WHAT IS REQUIRED: Please recast the data from the line containing "Identify the location of following-item: NickLee" through the line containing "coordinates (165, 65)." as a Markdown table with columns Row and Entry. Number each line in Row, put the line itself in Entry, and leave out blank lines.

Data excerpted from a collection:
=-=-=

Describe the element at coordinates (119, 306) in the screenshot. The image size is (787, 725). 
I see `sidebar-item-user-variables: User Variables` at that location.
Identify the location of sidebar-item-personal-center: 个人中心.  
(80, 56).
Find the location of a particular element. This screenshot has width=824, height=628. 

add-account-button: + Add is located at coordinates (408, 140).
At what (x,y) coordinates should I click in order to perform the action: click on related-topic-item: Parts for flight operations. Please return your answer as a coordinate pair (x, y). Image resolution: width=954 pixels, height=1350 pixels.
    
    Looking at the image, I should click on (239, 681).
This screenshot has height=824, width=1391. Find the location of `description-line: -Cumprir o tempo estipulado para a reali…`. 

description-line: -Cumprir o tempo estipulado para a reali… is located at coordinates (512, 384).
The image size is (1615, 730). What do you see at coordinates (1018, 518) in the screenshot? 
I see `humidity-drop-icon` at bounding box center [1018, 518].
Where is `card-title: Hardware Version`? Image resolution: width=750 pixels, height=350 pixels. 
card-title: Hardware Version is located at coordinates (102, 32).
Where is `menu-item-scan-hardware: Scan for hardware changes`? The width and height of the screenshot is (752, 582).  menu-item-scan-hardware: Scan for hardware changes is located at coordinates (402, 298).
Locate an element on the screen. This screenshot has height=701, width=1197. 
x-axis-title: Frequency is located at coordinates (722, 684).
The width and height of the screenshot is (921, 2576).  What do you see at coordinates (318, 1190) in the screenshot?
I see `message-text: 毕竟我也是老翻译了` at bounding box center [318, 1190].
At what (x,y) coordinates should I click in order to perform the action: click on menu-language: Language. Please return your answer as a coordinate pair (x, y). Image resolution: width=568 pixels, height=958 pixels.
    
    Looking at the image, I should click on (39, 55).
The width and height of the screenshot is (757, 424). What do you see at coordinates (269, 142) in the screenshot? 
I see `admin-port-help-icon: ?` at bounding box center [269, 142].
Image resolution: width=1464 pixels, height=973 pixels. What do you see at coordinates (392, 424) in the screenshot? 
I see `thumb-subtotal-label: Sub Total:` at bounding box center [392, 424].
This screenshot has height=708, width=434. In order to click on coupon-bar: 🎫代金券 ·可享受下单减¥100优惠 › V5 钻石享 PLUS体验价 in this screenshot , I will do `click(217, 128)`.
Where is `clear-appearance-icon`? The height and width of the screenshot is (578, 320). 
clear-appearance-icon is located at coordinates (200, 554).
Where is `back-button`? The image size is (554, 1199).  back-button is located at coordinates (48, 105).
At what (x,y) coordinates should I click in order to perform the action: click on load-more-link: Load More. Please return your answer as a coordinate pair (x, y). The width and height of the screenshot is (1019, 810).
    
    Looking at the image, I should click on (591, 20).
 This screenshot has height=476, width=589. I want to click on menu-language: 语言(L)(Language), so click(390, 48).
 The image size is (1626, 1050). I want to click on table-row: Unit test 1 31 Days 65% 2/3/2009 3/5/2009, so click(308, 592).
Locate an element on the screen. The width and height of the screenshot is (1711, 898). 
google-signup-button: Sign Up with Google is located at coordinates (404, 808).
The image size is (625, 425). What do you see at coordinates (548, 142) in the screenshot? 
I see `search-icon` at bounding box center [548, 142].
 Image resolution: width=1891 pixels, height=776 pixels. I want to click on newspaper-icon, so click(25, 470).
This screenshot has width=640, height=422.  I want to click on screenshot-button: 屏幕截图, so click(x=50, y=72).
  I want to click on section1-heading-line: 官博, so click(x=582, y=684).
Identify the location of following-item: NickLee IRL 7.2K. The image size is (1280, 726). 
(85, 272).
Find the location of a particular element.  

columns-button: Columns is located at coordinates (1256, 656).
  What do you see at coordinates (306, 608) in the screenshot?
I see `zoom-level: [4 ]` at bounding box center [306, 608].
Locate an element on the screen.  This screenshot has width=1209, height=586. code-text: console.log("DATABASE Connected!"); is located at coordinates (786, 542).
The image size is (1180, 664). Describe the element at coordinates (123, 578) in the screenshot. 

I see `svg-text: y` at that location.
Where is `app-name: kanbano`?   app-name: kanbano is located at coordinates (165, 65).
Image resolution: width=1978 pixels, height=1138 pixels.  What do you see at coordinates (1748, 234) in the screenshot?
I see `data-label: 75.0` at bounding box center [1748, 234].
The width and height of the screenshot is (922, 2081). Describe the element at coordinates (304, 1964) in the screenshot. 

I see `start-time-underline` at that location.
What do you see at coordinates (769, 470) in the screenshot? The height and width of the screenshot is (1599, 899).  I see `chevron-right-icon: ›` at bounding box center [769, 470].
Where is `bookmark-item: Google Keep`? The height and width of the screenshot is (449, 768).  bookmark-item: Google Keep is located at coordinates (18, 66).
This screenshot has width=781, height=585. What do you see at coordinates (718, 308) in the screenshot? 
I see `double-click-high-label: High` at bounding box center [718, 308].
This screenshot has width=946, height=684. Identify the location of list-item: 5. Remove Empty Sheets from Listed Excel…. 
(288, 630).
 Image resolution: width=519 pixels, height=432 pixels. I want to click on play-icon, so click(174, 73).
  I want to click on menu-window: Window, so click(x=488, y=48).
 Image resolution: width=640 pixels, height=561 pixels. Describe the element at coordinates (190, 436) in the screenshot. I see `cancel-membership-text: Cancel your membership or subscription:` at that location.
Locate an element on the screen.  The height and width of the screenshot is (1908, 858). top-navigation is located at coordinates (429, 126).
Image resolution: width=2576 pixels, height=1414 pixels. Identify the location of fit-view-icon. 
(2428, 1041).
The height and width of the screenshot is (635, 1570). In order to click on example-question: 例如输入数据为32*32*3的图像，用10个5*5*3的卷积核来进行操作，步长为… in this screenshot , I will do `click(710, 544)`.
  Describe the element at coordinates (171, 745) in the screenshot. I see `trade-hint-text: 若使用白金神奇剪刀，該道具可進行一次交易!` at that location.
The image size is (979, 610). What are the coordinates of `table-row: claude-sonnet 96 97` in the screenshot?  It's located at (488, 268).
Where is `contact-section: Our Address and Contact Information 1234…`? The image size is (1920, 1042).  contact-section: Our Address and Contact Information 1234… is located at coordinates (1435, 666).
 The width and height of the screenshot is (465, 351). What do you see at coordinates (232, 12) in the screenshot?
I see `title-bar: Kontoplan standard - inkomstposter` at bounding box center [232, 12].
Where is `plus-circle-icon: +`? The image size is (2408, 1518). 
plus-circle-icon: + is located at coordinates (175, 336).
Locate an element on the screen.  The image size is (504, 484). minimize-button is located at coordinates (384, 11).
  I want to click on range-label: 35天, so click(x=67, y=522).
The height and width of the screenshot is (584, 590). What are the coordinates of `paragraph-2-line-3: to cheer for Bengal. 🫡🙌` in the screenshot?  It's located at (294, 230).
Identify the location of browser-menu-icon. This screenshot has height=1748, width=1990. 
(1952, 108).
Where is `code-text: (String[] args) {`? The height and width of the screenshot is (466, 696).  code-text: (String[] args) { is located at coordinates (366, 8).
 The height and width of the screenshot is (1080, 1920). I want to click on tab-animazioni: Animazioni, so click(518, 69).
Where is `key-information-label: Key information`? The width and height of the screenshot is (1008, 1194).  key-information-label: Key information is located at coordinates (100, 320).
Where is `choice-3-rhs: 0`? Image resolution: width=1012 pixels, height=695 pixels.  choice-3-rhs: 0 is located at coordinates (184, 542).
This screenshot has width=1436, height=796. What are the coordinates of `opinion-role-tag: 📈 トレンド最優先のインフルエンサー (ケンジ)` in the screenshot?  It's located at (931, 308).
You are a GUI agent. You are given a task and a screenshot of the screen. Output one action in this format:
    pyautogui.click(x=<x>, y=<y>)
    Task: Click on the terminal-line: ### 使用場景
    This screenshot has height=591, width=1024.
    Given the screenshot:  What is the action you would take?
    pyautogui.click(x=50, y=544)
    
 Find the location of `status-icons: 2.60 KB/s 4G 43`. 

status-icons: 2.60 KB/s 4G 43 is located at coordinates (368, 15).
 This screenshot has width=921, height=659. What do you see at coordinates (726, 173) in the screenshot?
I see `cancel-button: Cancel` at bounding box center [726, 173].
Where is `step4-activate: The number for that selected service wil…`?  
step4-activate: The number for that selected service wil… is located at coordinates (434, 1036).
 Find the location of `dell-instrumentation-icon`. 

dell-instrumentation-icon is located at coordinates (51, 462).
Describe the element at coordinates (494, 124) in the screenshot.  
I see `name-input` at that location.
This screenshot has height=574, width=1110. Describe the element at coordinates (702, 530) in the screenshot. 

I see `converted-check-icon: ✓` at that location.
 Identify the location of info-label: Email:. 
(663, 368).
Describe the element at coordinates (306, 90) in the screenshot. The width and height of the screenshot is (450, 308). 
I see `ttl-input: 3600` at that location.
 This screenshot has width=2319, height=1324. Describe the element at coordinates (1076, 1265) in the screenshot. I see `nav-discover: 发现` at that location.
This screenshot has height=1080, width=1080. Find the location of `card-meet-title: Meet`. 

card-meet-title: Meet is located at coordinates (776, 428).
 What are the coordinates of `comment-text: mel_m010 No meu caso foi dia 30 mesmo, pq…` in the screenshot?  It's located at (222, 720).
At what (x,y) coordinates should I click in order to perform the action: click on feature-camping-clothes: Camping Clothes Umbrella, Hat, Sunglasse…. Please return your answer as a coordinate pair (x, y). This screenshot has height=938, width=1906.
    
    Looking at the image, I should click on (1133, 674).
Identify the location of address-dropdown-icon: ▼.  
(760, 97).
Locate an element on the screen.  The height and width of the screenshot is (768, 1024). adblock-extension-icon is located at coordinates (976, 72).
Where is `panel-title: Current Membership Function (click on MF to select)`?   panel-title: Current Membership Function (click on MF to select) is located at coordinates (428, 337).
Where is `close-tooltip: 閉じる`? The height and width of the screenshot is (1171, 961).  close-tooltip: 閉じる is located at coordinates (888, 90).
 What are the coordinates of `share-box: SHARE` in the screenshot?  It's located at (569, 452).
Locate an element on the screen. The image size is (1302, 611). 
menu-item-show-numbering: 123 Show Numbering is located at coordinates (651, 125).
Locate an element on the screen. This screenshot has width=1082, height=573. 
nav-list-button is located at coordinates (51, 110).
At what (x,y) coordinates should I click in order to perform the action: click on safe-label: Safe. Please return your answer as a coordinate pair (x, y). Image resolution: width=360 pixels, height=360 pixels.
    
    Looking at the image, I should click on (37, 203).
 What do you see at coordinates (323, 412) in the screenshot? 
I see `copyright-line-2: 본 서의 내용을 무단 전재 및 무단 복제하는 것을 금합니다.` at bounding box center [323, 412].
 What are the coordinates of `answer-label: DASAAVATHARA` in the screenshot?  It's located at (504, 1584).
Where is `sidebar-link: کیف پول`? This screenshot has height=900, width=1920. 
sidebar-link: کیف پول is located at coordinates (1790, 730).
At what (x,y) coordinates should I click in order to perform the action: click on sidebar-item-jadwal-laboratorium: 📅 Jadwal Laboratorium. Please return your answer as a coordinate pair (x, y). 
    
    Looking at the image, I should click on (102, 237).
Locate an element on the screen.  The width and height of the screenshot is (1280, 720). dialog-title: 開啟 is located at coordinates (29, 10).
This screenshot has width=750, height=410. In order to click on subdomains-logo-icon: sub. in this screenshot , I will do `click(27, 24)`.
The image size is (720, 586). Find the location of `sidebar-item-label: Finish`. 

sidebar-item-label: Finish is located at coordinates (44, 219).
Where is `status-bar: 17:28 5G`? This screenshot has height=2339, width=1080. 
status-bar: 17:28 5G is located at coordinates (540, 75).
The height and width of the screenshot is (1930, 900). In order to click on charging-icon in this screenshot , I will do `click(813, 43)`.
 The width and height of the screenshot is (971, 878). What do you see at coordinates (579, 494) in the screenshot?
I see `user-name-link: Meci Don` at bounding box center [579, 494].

=-=-=

SOLUTION BELOW:
| Row | Entry |
|---|---|
| 1 | Identify the location of following-item: NickLee IRL 7.2K. The image size is (1280, 726).  |
| 2 | (85, 272). |
| 3 | Find the location of a particular element.   |
| 4 | columns-button: Columns is located at coordinates (1256, 656). |
| 5 |   What do you see at coordinates (306, 608) in the screenshot? |
| 6 | I see `zoom-level: [4 ]` at bounding box center [306, 608]. |
| 7 | Locate an element on the screen.  This screenshot has width=1209, height=586. code-text: console.log("DATABASE Connected!"); is located at coordinates (786, 542). |
| 8 | The image size is (1180, 664). Describe the element at coordinates (123, 578) in the screenshot.  |
| 9 | I see `svg-text: y` at that location. |
| 10 | Where is `app-name: kanbano`?   app-name: kanbano is located at coordinates (165, 65). |